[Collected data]

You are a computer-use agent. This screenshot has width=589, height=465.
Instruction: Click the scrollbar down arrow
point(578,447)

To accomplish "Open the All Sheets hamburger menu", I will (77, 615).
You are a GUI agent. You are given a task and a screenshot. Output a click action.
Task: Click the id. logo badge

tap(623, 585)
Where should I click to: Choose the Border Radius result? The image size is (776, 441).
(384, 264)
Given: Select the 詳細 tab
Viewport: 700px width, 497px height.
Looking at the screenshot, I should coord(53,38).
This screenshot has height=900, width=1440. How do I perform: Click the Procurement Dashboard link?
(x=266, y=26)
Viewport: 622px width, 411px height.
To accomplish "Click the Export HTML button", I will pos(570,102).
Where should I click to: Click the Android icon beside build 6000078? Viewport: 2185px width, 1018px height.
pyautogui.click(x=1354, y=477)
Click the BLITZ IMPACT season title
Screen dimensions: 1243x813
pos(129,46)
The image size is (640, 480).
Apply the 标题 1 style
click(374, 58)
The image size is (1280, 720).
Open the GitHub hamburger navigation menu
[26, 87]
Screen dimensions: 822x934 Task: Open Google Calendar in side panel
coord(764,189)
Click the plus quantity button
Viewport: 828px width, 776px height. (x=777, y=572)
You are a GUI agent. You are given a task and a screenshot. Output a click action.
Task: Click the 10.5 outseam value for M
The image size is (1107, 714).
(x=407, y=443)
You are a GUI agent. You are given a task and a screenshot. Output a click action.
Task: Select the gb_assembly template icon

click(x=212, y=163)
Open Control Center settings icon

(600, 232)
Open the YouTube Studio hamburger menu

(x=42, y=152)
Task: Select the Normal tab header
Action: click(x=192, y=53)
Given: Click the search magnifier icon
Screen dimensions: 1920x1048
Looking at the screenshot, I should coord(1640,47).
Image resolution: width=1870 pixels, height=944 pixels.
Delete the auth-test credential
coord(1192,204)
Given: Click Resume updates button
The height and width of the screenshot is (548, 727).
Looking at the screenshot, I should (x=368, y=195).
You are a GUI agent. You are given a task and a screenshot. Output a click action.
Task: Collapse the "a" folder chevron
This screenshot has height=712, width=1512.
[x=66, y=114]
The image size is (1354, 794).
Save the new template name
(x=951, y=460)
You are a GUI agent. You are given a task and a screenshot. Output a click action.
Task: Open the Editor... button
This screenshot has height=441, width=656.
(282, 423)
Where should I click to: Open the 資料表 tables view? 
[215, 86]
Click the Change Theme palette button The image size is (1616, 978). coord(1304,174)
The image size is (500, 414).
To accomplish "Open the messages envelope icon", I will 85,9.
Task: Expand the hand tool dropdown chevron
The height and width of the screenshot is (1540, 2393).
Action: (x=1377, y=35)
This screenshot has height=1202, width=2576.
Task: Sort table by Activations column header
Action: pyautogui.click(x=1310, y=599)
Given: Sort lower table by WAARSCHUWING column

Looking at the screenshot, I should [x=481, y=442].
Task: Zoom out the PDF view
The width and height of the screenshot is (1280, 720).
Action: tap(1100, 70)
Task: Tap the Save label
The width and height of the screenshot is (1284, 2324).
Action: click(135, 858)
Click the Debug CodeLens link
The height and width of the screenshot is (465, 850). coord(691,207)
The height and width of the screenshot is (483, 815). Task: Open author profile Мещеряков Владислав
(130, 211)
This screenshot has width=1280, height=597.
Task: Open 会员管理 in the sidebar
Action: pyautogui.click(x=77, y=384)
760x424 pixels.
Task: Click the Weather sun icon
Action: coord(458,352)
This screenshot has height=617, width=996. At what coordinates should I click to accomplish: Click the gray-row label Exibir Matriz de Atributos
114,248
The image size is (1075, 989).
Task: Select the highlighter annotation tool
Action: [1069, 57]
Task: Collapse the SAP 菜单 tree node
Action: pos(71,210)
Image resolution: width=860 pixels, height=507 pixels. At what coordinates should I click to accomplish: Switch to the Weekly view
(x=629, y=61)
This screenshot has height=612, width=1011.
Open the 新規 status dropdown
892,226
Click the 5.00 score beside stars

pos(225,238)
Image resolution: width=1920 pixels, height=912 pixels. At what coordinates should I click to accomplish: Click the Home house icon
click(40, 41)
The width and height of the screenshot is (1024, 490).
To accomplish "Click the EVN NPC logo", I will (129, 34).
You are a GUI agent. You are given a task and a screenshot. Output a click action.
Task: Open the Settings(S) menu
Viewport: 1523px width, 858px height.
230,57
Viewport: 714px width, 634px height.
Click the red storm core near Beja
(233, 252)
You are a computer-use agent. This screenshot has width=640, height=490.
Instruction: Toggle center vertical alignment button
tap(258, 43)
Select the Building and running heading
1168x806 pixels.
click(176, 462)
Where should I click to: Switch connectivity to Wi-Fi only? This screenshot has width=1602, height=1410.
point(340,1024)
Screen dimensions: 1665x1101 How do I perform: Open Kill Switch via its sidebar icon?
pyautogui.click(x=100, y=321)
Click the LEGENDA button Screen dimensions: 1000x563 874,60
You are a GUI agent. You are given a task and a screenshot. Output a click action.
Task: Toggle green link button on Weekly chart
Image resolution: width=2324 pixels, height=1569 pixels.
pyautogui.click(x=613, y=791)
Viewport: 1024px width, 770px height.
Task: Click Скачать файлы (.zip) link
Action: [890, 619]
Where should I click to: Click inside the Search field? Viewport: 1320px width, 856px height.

▶ [WHAT NEEDS TO BE DONE]: Return every line of the listing above, unchanged and complete.

▶ [CORRECT RESPONSE]:
You are a computer-use agent. This screenshot has width=589, height=465.
Instruction: Click the scrollbar down arrow
point(578,447)

To accomplish "Open the All Sheets hamburger menu", I will (77, 615).
You are a GUI agent. You are given a task and a screenshot. Output a click action.
Task: Click the id. logo badge

tap(623, 585)
Where should I click to: Choose the Border Radius result? The image size is (776, 441).
(384, 264)
Given: Select the 詳細 tab
Viewport: 700px width, 497px height.
Looking at the screenshot, I should coord(53,38).
This screenshot has height=900, width=1440. How do I perform: Click the Procurement Dashboard link?
(x=266, y=26)
Viewport: 622px width, 411px height.
To accomplish "Click the Export HTML button", I will pos(570,102).
Where should I click to: Click the Android icon beside build 6000078? Viewport: 2185px width, 1018px height.
pyautogui.click(x=1354, y=477)
Click the BLITZ IMPACT season title
Screen dimensions: 1243x813
pos(129,46)
The image size is (640, 480).
Apply the 标题 1 style
click(374, 58)
The image size is (1280, 720).
Open the GitHub hamburger navigation menu
[26, 87]
Screen dimensions: 822x934 Task: Open Google Calendar in side panel
coord(764,189)
Click the plus quantity button
Viewport: 828px width, 776px height. (x=777, y=572)
You are a GUI agent. You are given a task and a screenshot. Output a click action.
Task: Click the 10.5 outseam value for M
The image size is (1107, 714).
(x=407, y=443)
You are a GUI agent. You are given a task and a screenshot. Output a click action.
Task: Select the gb_assembly template icon

click(x=212, y=163)
Open Control Center settings icon

(600, 232)
Open the YouTube Studio hamburger menu

(x=42, y=152)
Task: Select the Normal tab header
Action: click(x=192, y=53)
Given: Click the search magnifier icon
Screen dimensions: 1920x1048
Looking at the screenshot, I should coord(1640,47).
Image resolution: width=1870 pixels, height=944 pixels.
Delete the auth-test credential
coord(1192,204)
Given: Click Resume updates button
The height and width of the screenshot is (548, 727).
Looking at the screenshot, I should (x=368, y=195).
You are a GUI agent. You are given a task and a screenshot. Output a click action.
Task: Collapse the "a" folder chevron
This screenshot has height=712, width=1512.
[x=66, y=114]
The image size is (1354, 794).
Save the new template name
(x=951, y=460)
You are a GUI agent. You are given a task and a screenshot. Output a click action.
Task: Open the Editor... button
This screenshot has height=441, width=656.
(282, 423)
Where should I click to: Open the 資料表 tables view? 
[215, 86]
Click the Change Theme palette button The image size is (1616, 978). coord(1304,174)
The image size is (500, 414).
To accomplish "Open the messages envelope icon", I will 85,9.
Task: Expand the hand tool dropdown chevron
The height and width of the screenshot is (1540, 2393).
Action: (x=1377, y=35)
This screenshot has height=1202, width=2576.
Task: Sort table by Activations column header
Action: pyautogui.click(x=1310, y=599)
Given: Sort lower table by WAARSCHUWING column

Looking at the screenshot, I should [x=481, y=442].
Task: Zoom out the PDF view
The width and height of the screenshot is (1280, 720).
Action: tap(1100, 70)
Task: Tap the Save label
The width and height of the screenshot is (1284, 2324).
Action: click(135, 858)
Click the Debug CodeLens link
The height and width of the screenshot is (465, 850). coord(691,207)
The height and width of the screenshot is (483, 815). Task: Open author profile Мещеряков Владислав
(130, 211)
This screenshot has width=1280, height=597.
Task: Open 会员管理 in the sidebar
Action: pyautogui.click(x=77, y=384)
760x424 pixels.
Task: Click the Weather sun icon
Action: coord(458,352)
This screenshot has height=617, width=996. At what coordinates should I click to accomplish: Click the gray-row label Exibir Matriz de Atributos
114,248
The image size is (1075, 989).
Task: Select the highlighter annotation tool
Action: [1069, 57]
Task: Collapse the SAP 菜单 tree node
Action: pos(71,210)
Image resolution: width=860 pixels, height=507 pixels. At what coordinates should I click to accomplish: Switch to the Weekly view
(x=629, y=61)
This screenshot has height=612, width=1011.
Open the 新規 status dropdown
892,226
Click the 5.00 score beside stars

pos(225,238)
Image resolution: width=1920 pixels, height=912 pixels. At what coordinates should I click to accomplish: Click the Home house icon
click(40, 41)
The width and height of the screenshot is (1024, 490).
To accomplish "Click the EVN NPC logo", I will (129, 34).
You are a GUI agent. You are given a task and a screenshot. Output a click action.
Task: Open the Settings(S) menu
Viewport: 1523px width, 858px height.
230,57
Viewport: 714px width, 634px height.
Click the red storm core near Beja
(233, 252)
You are a computer-use agent. This screenshot has width=640, height=490.
Instruction: Toggle center vertical alignment button
tap(258, 43)
Select the Building and running heading
1168x806 pixels.
click(176, 462)
Where should I click to: Switch connectivity to Wi-Fi only? This screenshot has width=1602, height=1410.
point(340,1024)
Screen dimensions: 1665x1101 How do I perform: Open Kill Switch via its sidebar icon?
pyautogui.click(x=100, y=321)
Click the LEGENDA button Screen dimensions: 1000x563 874,60
You are a GUI agent. You are given a task and a screenshot. Output a click action.
Task: Toggle green link button on Weekly chart
Image resolution: width=2324 pixels, height=1569 pixels.
pyautogui.click(x=613, y=791)
Viewport: 1024px width, 770px height.
Task: Click Скачать файлы (.zip) link
Action: [890, 619]
Where should I click to: Click inside the Search field? Viewport: 1320px width, 856px height.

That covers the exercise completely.